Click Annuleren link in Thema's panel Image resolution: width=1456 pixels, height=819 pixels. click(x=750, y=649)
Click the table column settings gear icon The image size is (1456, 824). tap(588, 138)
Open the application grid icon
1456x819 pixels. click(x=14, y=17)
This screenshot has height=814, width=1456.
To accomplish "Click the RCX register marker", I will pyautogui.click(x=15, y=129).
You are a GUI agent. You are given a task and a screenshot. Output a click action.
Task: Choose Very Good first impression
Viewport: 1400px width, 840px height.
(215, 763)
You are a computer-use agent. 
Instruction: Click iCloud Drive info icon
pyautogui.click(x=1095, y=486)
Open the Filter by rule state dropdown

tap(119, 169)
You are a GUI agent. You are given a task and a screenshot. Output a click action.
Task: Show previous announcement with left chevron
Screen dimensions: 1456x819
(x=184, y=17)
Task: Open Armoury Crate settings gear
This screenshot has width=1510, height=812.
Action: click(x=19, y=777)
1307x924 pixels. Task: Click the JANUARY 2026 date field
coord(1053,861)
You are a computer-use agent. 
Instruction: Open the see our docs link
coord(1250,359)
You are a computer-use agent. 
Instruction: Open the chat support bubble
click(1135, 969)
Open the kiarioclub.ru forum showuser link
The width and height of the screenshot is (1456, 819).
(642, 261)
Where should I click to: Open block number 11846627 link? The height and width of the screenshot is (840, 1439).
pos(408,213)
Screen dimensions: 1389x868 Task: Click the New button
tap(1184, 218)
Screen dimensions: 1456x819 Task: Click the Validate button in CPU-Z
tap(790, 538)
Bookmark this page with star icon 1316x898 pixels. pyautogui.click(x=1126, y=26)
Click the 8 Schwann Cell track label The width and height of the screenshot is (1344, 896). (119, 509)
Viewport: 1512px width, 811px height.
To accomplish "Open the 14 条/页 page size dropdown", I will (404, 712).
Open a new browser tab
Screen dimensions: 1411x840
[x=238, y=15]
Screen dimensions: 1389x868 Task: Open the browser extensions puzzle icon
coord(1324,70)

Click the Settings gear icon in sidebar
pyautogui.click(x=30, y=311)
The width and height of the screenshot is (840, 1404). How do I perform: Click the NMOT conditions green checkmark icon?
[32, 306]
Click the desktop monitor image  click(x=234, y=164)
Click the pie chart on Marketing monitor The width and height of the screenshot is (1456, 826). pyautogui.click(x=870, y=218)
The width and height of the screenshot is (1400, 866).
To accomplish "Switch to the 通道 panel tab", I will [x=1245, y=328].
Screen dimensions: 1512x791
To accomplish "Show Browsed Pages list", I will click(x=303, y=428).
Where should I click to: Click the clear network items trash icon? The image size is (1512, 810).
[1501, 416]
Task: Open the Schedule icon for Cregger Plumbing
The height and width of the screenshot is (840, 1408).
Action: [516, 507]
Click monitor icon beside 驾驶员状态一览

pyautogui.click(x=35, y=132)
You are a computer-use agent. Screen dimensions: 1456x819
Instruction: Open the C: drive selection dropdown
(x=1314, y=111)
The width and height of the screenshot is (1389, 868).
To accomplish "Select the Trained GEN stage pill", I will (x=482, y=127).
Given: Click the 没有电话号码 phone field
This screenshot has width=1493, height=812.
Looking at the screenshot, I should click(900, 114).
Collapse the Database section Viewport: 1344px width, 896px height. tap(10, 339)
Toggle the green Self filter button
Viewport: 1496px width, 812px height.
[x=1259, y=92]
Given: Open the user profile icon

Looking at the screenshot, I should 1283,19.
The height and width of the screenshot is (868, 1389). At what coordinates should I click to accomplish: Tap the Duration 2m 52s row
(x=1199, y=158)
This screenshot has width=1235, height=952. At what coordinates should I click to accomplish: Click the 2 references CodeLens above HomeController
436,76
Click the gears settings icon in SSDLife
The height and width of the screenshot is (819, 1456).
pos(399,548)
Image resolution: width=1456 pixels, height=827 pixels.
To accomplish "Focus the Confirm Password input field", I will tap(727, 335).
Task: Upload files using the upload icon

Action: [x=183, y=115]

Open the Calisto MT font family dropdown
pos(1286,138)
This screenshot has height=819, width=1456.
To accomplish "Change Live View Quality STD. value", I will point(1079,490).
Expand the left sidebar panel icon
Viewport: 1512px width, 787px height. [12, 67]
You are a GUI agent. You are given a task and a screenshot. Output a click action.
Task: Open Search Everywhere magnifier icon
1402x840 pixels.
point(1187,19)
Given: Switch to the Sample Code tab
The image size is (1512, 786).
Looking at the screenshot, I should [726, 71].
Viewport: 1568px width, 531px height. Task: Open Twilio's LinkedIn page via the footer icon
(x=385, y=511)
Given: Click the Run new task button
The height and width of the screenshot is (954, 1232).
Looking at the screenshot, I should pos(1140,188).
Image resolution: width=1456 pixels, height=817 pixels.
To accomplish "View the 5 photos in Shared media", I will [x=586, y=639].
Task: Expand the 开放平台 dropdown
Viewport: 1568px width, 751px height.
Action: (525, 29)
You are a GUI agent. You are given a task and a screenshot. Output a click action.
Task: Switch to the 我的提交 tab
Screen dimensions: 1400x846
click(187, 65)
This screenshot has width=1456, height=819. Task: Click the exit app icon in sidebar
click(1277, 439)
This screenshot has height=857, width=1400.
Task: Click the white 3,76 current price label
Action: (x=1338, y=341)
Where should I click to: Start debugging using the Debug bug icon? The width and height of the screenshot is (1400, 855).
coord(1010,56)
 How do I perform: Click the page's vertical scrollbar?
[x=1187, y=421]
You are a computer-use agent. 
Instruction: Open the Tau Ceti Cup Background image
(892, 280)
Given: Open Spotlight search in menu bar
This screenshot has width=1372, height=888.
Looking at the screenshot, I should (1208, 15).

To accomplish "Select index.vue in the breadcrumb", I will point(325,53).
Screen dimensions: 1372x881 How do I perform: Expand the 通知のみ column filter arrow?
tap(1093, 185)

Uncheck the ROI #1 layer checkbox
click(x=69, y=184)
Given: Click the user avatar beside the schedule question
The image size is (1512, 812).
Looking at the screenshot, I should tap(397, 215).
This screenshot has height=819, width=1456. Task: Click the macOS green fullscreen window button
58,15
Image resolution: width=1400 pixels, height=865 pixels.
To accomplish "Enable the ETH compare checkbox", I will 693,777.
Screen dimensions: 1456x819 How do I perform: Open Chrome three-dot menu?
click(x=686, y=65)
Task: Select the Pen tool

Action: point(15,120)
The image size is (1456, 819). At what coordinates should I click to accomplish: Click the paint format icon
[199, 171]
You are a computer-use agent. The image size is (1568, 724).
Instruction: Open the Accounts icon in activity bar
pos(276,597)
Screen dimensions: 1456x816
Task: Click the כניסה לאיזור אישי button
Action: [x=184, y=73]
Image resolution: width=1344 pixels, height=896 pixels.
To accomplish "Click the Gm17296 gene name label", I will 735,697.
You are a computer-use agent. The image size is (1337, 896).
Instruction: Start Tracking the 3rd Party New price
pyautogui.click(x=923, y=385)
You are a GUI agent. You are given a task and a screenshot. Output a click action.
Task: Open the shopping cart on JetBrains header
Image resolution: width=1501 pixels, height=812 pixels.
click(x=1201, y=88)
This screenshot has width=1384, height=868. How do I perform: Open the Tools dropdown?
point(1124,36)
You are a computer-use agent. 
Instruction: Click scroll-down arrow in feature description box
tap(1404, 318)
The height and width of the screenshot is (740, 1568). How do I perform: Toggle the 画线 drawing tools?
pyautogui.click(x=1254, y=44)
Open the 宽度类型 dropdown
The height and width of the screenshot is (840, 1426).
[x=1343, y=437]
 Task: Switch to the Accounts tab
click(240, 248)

---+---

§ **Exercise**
Please return the data above exactly as given.

§ **Worked solution**
Click Annuleren link in Thema's panel Image resolution: width=1456 pixels, height=819 pixels. click(x=750, y=649)
Click the table column settings gear icon The image size is (1456, 824). tap(588, 138)
Open the application grid icon
1456x819 pixels. click(x=14, y=17)
This screenshot has height=814, width=1456.
To accomplish "Click the RCX register marker", I will pyautogui.click(x=15, y=129).
You are a GUI agent. You are given a task and a screenshot. Output a click action.
Task: Choose Very Good first impression
Viewport: 1400px width, 840px height.
(215, 763)
You are a computer-use agent. 
Instruction: Click iCloud Drive info icon
pyautogui.click(x=1095, y=486)
Open the Filter by rule state dropdown

tap(119, 169)
You are a GUI agent. You are given a task and a screenshot. Output a click action.
Task: Show previous announcement with left chevron
Screen dimensions: 1456x819
(x=184, y=17)
Task: Open Armoury Crate settings gear
This screenshot has width=1510, height=812.
Action: click(x=19, y=777)
1307x924 pixels. Task: Click the JANUARY 2026 date field
coord(1053,861)
You are a computer-use agent. 
Instruction: Open the see our docs link
coord(1250,359)
You are a computer-use agent. 
Instruction: Open the chat support bubble
click(1135, 969)
Open the kiarioclub.ru forum showuser link
The width and height of the screenshot is (1456, 819).
(642, 261)
Where should I click to: Open block number 11846627 link? The height and width of the screenshot is (840, 1439).
pos(408,213)
Screen dimensions: 1389x868 Task: Click the New button
tap(1184, 218)
Screen dimensions: 1456x819 Task: Click the Validate button in CPU-Z
tap(790, 538)
Bookmark this page with star icon 1316x898 pixels. pyautogui.click(x=1126, y=26)
Click the 8 Schwann Cell track label The width and height of the screenshot is (1344, 896). (119, 509)
Viewport: 1512px width, 811px height.
To accomplish "Open the 14 条/页 page size dropdown", I will (404, 712).
Open a new browser tab
Screen dimensions: 1411x840
[x=238, y=15]
Screen dimensions: 1389x868 Task: Open the browser extensions puzzle icon
coord(1324,70)

Click the Settings gear icon in sidebar
pyautogui.click(x=30, y=311)
The width and height of the screenshot is (840, 1404). How do I perform: Click the NMOT conditions green checkmark icon?
[32, 306]
Click the desktop monitor image  click(x=234, y=164)
Click the pie chart on Marketing monitor The width and height of the screenshot is (1456, 826). pyautogui.click(x=870, y=218)
The width and height of the screenshot is (1400, 866).
To accomplish "Switch to the 通道 panel tab", I will [x=1245, y=328].
Screen dimensions: 1512x791
To accomplish "Show Browsed Pages list", I will click(x=303, y=428).
Where should I click to: Click the clear network items trash icon? The image size is (1512, 810).
[1501, 416]
Task: Open the Schedule icon for Cregger Plumbing
The height and width of the screenshot is (840, 1408).
Action: [516, 507]
Click monitor icon beside 驾驶员状态一览

pyautogui.click(x=35, y=132)
You are a computer-use agent. Screen dimensions: 1456x819
Instruction: Open the C: drive selection dropdown
(x=1314, y=111)
The width and height of the screenshot is (1389, 868).
To accomplish "Select the Trained GEN stage pill", I will (x=482, y=127).
Given: Click the 没有电话号码 phone field
This screenshot has width=1493, height=812.
Looking at the screenshot, I should click(900, 114).
Collapse the Database section Viewport: 1344px width, 896px height. tap(10, 339)
Toggle the green Self filter button
Viewport: 1496px width, 812px height.
[x=1259, y=92]
Given: Open the user profile icon

Looking at the screenshot, I should 1283,19.
The height and width of the screenshot is (868, 1389). At what coordinates should I click to accomplish: Tap the Duration 2m 52s row
(x=1199, y=158)
This screenshot has width=1235, height=952. At what coordinates should I click to accomplish: Click the 2 references CodeLens above HomeController
436,76
Click the gears settings icon in SSDLife
The height and width of the screenshot is (819, 1456).
pos(399,548)
Image resolution: width=1456 pixels, height=827 pixels.
To accomplish "Focus the Confirm Password input field", I will tap(727, 335).
Task: Upload files using the upload icon

Action: [x=183, y=115]

Open the Calisto MT font family dropdown
pos(1286,138)
This screenshot has height=819, width=1456.
To accomplish "Change Live View Quality STD. value", I will point(1079,490).
Expand the left sidebar panel icon
Viewport: 1512px width, 787px height. [12, 67]
You are a GUI agent. You are given a task and a screenshot. Output a click action.
Task: Open Search Everywhere magnifier icon
1402x840 pixels.
point(1187,19)
Given: Switch to the Sample Code tab
The image size is (1512, 786).
Looking at the screenshot, I should [726, 71].
Viewport: 1568px width, 531px height. Task: Open Twilio's LinkedIn page via the footer icon
(x=385, y=511)
Given: Click the Run new task button
The height and width of the screenshot is (954, 1232).
Looking at the screenshot, I should pos(1140,188).
Image resolution: width=1456 pixels, height=817 pixels.
To accomplish "View the 5 photos in Shared media", I will [x=586, y=639].
Task: Expand the 开放平台 dropdown
Viewport: 1568px width, 751px height.
Action: (525, 29)
You are a GUI agent. You are given a task and a screenshot. Output a click action.
Task: Switch to the 我的提交 tab
Screen dimensions: 1400x846
click(187, 65)
This screenshot has width=1456, height=819. Task: Click the exit app icon in sidebar
click(1277, 439)
This screenshot has height=857, width=1400.
Task: Click the white 3,76 current price label
Action: (x=1338, y=341)
Where should I click to: Start debugging using the Debug bug icon? The width and height of the screenshot is (1400, 855).
coord(1010,56)
 How do I perform: Click the page's vertical scrollbar?
[x=1187, y=421]
You are a computer-use agent. 
Instruction: Open the Tau Ceti Cup Background image
(892, 280)
Given: Open Spotlight search in menu bar
This screenshot has width=1372, height=888.
Looking at the screenshot, I should (1208, 15).

To accomplish "Select index.vue in the breadcrumb", I will point(325,53).
Screen dimensions: 1372x881 How do I perform: Expand the 通知のみ column filter arrow?
tap(1093, 185)

Uncheck the ROI #1 layer checkbox
click(x=69, y=184)
Given: Click the user avatar beside the schedule question
The image size is (1512, 812).
Looking at the screenshot, I should tap(397, 215).
This screenshot has height=819, width=1456. Task: Click the macOS green fullscreen window button
58,15
Image resolution: width=1400 pixels, height=865 pixels.
To accomplish "Enable the ETH compare checkbox", I will 693,777.
Screen dimensions: 1456x819 How do I perform: Open Chrome three-dot menu?
click(x=686, y=65)
Task: Select the Pen tool

Action: point(15,120)
The image size is (1456, 819). At what coordinates should I click to accomplish: Click the paint format icon
[199, 171]
You are a computer-use agent. The image size is (1568, 724).
Instruction: Open the Accounts icon in activity bar
pos(276,597)
Screen dimensions: 1456x816
Task: Click the כניסה לאיזור אישי button
Action: [x=184, y=73]
Image resolution: width=1344 pixels, height=896 pixels.
To accomplish "Click the Gm17296 gene name label", I will 735,697.
You are a computer-use agent. The image size is (1337, 896).
Instruction: Start Tracking the 3rd Party New price
pyautogui.click(x=923, y=385)
You are a GUI agent. You are given a task and a screenshot. Output a click action.
Task: Open the shopping cart on JetBrains header
Image resolution: width=1501 pixels, height=812 pixels.
click(x=1201, y=88)
This screenshot has width=1384, height=868. How do I perform: Open the Tools dropdown?
point(1124,36)
You are a computer-use agent. 
Instruction: Click scroll-down arrow in feature description box
tap(1404, 318)
The height and width of the screenshot is (740, 1568). How do I perform: Toggle the 画线 drawing tools?
pyautogui.click(x=1254, y=44)
Open the 宽度类型 dropdown
The height and width of the screenshot is (840, 1426).
[x=1343, y=437]
 Task: Switch to the Accounts tab
click(240, 248)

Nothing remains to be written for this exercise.